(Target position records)
★ ★ ★ ★ ★
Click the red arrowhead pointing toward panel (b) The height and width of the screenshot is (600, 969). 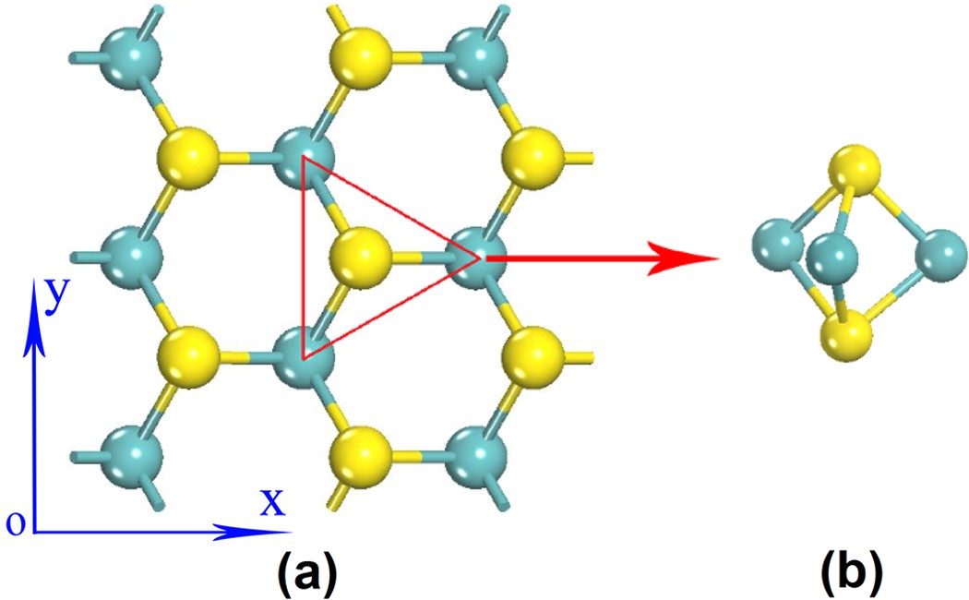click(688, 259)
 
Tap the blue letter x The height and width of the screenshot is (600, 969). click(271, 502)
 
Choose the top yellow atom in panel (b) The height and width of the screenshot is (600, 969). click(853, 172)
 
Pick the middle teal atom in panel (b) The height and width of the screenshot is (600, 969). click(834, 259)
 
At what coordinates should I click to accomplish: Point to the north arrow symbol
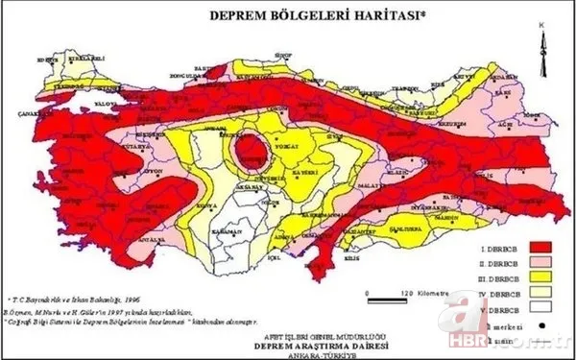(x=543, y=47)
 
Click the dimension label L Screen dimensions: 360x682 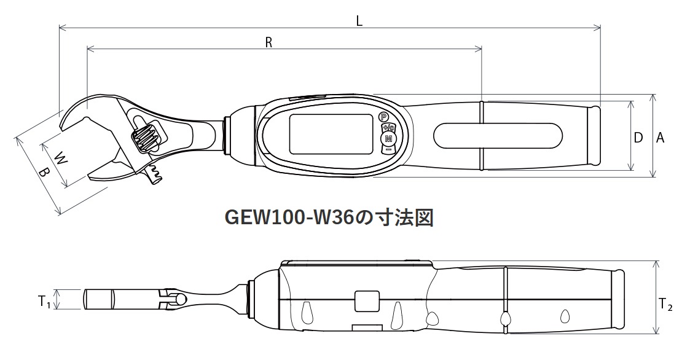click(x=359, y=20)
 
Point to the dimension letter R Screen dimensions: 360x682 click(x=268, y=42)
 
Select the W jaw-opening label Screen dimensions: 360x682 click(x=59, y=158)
★ ★ ★ ★ ★
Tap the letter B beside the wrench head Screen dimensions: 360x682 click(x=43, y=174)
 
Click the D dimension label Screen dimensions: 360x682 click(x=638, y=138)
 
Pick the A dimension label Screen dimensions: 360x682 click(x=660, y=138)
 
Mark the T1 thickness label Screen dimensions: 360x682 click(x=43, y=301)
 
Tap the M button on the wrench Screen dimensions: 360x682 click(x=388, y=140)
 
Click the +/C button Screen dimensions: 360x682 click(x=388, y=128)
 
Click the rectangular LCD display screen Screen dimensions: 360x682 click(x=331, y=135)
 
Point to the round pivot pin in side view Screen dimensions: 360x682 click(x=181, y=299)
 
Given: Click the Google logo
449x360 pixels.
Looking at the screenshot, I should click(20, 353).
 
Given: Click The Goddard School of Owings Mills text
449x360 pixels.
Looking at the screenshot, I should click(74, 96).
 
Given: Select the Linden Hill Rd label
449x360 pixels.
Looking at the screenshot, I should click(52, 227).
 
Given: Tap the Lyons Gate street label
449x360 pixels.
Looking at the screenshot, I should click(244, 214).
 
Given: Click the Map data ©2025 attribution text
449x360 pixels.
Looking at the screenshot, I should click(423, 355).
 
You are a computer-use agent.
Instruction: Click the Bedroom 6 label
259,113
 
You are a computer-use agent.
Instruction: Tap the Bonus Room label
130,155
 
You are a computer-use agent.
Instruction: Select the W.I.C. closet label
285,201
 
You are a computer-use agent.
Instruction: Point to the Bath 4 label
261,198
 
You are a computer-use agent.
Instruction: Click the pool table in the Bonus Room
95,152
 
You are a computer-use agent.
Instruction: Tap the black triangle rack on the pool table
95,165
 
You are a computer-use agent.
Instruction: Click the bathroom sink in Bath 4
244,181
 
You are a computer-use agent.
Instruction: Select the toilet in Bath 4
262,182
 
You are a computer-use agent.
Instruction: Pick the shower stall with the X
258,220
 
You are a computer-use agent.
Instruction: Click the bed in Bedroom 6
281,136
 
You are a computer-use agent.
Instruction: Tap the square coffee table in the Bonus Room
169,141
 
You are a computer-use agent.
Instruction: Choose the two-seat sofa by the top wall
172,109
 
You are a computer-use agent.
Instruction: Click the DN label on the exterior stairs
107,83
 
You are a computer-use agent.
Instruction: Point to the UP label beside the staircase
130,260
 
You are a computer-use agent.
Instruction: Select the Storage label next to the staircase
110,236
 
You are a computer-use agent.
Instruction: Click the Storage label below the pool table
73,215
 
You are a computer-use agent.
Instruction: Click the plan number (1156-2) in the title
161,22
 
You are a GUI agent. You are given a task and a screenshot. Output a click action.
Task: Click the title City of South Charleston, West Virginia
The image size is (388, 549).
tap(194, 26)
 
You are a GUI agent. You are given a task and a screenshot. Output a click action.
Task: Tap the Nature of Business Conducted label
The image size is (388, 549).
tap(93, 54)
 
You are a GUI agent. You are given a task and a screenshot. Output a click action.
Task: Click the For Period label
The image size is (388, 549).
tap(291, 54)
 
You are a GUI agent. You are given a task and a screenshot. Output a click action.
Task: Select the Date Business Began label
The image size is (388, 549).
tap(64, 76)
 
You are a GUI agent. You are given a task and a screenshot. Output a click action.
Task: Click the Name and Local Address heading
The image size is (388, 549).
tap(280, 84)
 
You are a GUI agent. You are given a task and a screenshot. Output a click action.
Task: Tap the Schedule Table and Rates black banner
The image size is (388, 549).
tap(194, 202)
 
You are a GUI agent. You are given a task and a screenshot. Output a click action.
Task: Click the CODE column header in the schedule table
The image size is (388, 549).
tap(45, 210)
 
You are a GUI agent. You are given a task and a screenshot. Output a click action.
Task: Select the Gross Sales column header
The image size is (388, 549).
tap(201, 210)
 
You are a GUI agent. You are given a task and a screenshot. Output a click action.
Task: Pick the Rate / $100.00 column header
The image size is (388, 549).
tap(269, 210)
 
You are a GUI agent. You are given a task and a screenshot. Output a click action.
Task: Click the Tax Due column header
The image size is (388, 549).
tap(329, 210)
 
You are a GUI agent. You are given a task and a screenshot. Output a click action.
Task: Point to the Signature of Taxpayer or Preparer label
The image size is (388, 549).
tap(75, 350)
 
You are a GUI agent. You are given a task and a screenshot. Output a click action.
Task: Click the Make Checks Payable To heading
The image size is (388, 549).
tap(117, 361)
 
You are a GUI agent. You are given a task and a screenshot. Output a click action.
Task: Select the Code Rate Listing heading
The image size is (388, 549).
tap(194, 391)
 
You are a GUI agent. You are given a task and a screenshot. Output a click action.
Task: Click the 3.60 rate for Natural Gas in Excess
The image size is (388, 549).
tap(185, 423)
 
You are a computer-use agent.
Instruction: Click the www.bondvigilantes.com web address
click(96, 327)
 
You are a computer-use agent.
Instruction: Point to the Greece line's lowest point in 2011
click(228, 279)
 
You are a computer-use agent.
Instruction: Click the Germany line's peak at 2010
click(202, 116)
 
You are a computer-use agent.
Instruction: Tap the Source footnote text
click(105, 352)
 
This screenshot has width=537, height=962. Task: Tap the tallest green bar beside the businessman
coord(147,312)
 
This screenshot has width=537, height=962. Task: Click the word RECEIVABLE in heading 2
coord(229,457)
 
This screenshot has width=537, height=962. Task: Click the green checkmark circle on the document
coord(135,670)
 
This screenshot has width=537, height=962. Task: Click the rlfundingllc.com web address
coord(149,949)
★ ★ ★ ★ ★
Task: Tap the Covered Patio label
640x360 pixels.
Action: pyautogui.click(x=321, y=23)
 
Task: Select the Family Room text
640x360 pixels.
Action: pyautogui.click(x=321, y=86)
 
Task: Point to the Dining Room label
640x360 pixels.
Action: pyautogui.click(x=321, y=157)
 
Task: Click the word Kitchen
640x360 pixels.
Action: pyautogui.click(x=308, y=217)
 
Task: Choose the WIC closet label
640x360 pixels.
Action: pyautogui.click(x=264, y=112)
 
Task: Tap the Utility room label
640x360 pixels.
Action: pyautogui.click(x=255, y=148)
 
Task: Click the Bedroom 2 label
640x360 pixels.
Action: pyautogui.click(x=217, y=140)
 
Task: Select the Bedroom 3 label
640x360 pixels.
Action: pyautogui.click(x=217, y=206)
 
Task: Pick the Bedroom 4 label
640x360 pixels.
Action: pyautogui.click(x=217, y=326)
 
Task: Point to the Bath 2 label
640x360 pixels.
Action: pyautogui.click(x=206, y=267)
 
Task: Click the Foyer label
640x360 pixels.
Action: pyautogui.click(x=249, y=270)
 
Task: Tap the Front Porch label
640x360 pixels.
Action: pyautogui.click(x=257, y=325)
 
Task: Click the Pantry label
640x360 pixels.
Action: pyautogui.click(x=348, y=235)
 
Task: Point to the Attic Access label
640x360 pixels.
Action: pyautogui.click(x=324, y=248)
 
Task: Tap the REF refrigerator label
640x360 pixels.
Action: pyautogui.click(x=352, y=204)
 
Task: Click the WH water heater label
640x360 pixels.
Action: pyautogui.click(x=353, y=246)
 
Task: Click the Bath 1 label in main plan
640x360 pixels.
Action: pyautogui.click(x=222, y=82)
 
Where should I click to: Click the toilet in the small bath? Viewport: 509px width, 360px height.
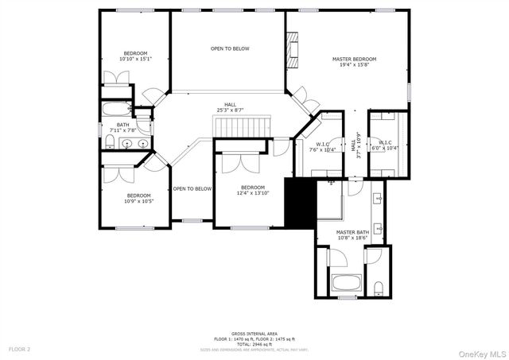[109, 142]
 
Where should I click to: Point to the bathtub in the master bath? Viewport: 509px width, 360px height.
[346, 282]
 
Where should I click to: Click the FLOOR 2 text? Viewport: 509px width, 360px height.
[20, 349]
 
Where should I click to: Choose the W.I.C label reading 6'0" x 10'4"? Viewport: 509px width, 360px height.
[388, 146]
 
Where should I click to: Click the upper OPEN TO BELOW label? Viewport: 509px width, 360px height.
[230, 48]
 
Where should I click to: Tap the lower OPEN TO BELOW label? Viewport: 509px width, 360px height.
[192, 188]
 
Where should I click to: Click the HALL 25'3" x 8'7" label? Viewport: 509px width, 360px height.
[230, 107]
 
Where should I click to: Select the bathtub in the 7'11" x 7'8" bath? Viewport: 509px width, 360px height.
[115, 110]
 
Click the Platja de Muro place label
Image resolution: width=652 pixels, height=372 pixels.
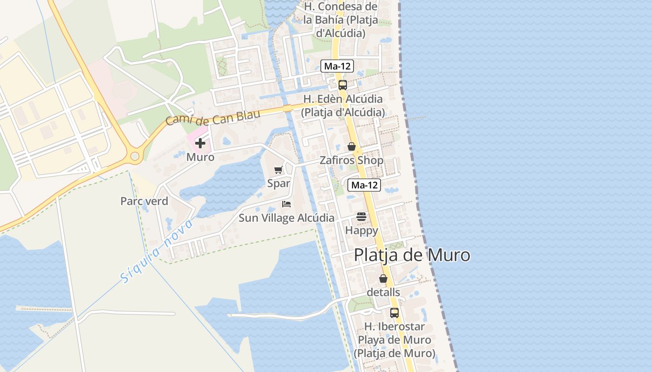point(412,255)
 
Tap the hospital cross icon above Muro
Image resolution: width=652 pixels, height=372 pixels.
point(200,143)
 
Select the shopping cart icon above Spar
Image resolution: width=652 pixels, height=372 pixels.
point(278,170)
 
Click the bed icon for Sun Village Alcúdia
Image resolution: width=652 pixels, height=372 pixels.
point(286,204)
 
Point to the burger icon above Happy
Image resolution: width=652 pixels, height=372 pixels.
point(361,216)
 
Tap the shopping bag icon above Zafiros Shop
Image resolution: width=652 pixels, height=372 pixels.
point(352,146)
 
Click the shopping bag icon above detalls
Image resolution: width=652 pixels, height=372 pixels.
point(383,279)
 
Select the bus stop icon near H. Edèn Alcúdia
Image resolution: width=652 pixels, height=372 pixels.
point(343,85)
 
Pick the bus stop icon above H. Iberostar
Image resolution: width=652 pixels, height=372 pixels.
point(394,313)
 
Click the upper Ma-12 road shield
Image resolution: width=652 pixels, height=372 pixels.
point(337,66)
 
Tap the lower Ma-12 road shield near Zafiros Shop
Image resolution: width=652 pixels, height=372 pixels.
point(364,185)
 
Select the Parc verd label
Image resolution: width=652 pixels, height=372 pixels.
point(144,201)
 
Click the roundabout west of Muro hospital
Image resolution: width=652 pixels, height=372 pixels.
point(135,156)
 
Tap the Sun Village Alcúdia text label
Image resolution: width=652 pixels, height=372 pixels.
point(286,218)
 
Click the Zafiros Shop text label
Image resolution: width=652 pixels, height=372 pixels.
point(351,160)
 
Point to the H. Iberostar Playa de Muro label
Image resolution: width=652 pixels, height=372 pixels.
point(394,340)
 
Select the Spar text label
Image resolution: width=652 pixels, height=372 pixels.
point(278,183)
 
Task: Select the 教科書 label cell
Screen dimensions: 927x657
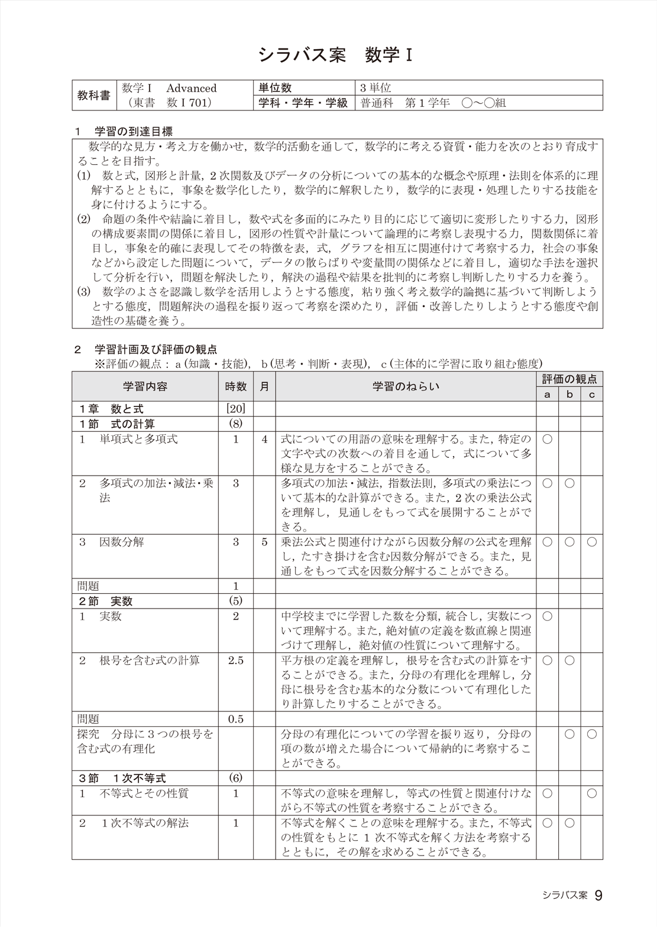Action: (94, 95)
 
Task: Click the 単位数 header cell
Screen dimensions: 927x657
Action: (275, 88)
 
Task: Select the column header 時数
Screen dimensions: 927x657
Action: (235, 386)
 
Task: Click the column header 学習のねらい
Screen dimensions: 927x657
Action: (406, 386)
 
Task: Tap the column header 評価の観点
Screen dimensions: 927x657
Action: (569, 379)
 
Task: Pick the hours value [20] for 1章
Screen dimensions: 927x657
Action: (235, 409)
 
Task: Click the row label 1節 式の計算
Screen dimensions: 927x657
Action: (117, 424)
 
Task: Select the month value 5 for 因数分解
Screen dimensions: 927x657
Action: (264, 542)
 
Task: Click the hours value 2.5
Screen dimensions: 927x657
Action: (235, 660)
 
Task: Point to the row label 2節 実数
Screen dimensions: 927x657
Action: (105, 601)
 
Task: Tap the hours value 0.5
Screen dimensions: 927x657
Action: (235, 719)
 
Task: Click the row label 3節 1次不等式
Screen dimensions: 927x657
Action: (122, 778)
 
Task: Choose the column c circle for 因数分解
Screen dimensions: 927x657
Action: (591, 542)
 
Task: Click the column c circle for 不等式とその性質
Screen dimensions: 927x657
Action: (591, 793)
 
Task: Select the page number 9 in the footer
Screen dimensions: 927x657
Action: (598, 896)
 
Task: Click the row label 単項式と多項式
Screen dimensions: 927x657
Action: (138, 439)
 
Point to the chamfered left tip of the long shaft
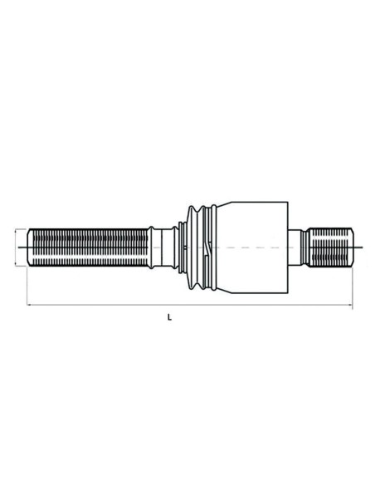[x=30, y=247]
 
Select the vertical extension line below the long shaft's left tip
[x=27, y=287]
★ ★ ★ ★ ★
**To do:**
Rewrite the part of the material that opens with the line containing "Task: Tap the hours value 0.5" and closes with the line containing "[x=27, y=287]", both lines included, keeping the requests and multiplying every coordinate in the answers by 1.25, rounded to whole numbers with halves rounded up. Leave the pictures out of your answer.

**Result for this exercise:**
Task: Tap the hours value 0.5
Screen dimensions: 927x657
Action: (294, 899)
 
Task: Click the row label 3節 1次不等式
Screen dimensions: 927x657
Action: (153, 973)
 
Task: Choose the column c circle for 因数分解
Screen dimensions: 927x657
Action: (739, 678)
 
Task: Click the column c circle for 不等式とその性質
Screen dimensions: 927x657
Action: (739, 991)
 
Task: Select the page number 9 in the footer
Screen dimensions: 927x657
Action: (748, 1120)
 
Task: Click the row label 単項式と多項式
Screen dimensions: 927x657
Action: (173, 549)
 
Point to the chamfered left tip of the long shaft
[x=38, y=309]
 
Select the vertical extension line below the long shaft's left tip
[x=34, y=359]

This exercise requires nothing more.